Marchezan - Não de imediato. Por um lado, o aumento da receita do IPTU não é imediato: no primeiro ano, o tributo vai diminuir para a metade da população; só que o aumento para quem vai pagar mais é gradativo. No caso das despesas, é a mesma coisa. A gente não está tirando nada de ninguém (que já tenha os benefícios como gratificações por 25 anos de trabalho), estamos apenas diminuindo os aumentos automáticos (para quem não tem benefícios). Isso vai deixar de agregar (na folha de pagamento) no ano que vem, ou em 2021, ou ainda em 2022. Os resultados financeiros são uma diminuição do crescimento automático da despesa com pessoal. Não é uma diminuição. Então, o efeito acontece em médio e longo prazo, não de imediato.
JC - Em junho de 2018, o senhor anunciou edital para contratar consultoria que avaliaria o futuro da Carris, analisando inclusive a possibilidade de privatização. Como está esse estudo?

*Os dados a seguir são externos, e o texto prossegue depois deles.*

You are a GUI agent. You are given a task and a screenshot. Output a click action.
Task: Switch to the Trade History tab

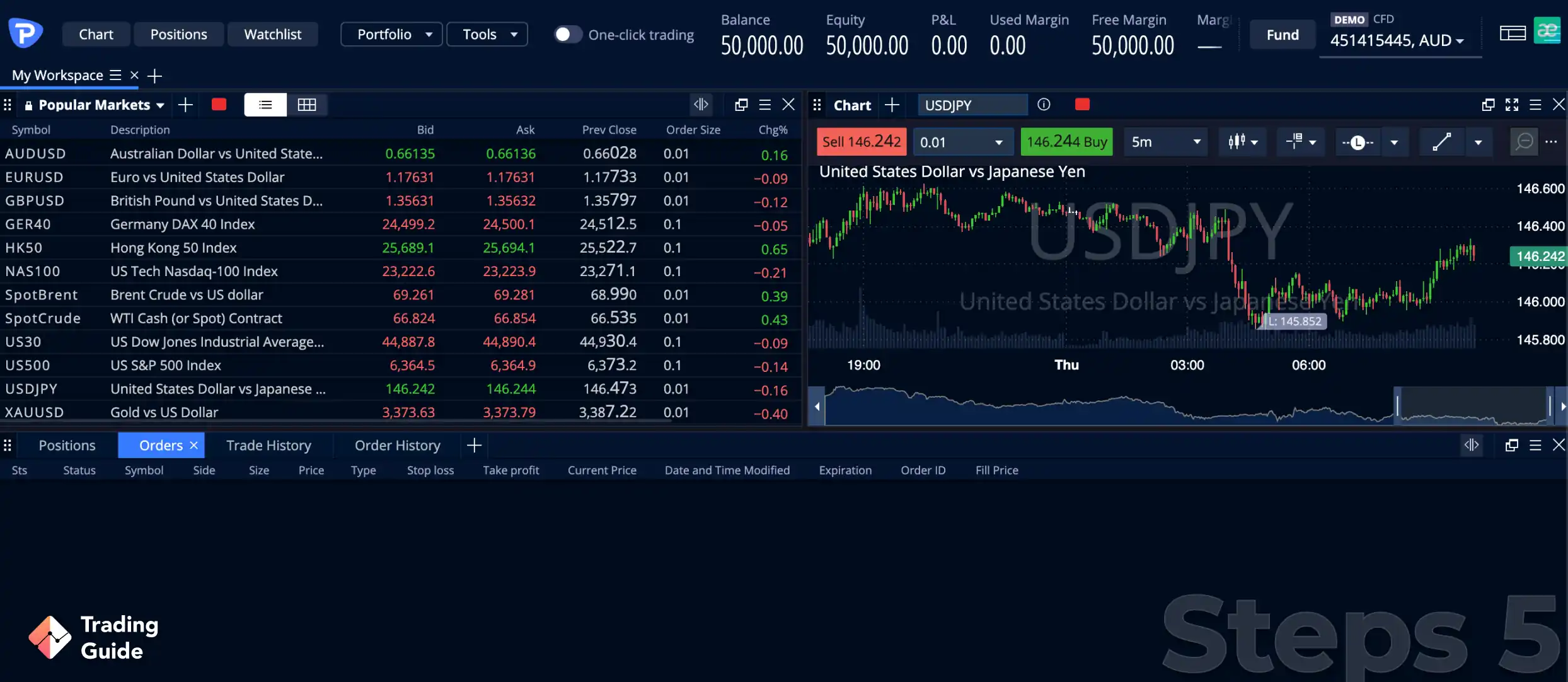(x=268, y=446)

Marchezan - A gente fez um edital, mas, como não é só a máquina pública que tem problemas, as empresas (de consultoria) tiveram várias dificuldades de atender as solicitações do edital. Então, não conseguimos (contratar a consultoria) ainda, por problemas nas empresas para fazer a finalização desse edital e assinar o contrato. Mas é importante dizer que buscamos pessoas vocacionadas a entregar resultados na Carris. Talvez, pela primeira vez a empresa tenha tido uma diretoria totalmente comprometida com o interesse público. A segunda etapa é buscar pessoas de fora da máquina pública para fazer uma valoração dos ônibus da Carris, do percentual de 22% do mercado que ela ocupa, do patrimônio da empresa etc. Também avaliar qual a perspectiva do transporte coletivo daqui a dois ou três anos, se é um setor no qual o município deve ser agente direto, se interessa ao município ter uma empresa pública etc.
JC - Sobre a revisão do Plano Diretor. A prefeitura pretende propor esse debate neste ano?
Marchezan - Ao longo desses dois anos, temos conversado muito e agora surgiu a oportunidade de uma parceria com o Iclei (Governos Locais pela Sustentabilidade), que trabalha com várias cidades do mundo na área de resiliência, e com a ONU Habitat. Eles podem contribuir com uma visão mundial. As últimas vezes que o Plano Diretor foi revisado - seja por projetos pequenos, de legisladores individualmente ou do próprio Executivo - focou-se muito nos interesses da construção civil. Não queremos fazer uma revisão para atender interesses da construção civil, que é importante, mas uma revisão que atenda a visão do futuro da cidade.
JC - O debate começa ainda neste ano?
Marchezan - Se tudo der certo, espero que neste ano. Nos próximos meses, a gente consegue abordar esse tema com muita profundidade, com essa visão holística, abrangente, do que realmente o Plano Diretor pode ser para uma cidade. E aí avançar.

Perfil

Natural de Porto Alegre, Nelson Marchezan Júnior nasceu em 30 de novembro de 1971. É advogado, formado pela Universidade do Vale do Rio dos Sinos (Unisinos), e pós-graduado em Gestão Empresarial pela Fundação Getulio Vargas. Exerceu a advocacia por oito anos e deixou a atividade para entrar na vida pública. Foi diretor de Desenvolvimento, Agronegócios e Governos do Banco do Estado do Rio Grande do Sul (Banrisul) no governo Germano Rigotto (MDB, 2003-2006). Em 2006, se elegeu como o deputado estadual mais votado pelo PSDB. Em 2008, concorreu a prefeito da Capital pela primeira vez, ficando na sexta colocação. Em 2010, elegeu-se o único deputado federal do partido e conquistou a reeleição em 2014. Na Câmara dos Deputados, foi vice-líder da Minoria e vice-líder do PSDB. Participou como titular das comissões de Meio Ambiente e Desenvolvimento Sustentável, de Ciência e Tecnologia, e de Relações Exteriores e de Defesa Nacional. Na sua segunda disputa à prefeitura da Capital, em 2016, foi eleito prefeito de Porto Alegre no segundo turno das eleições.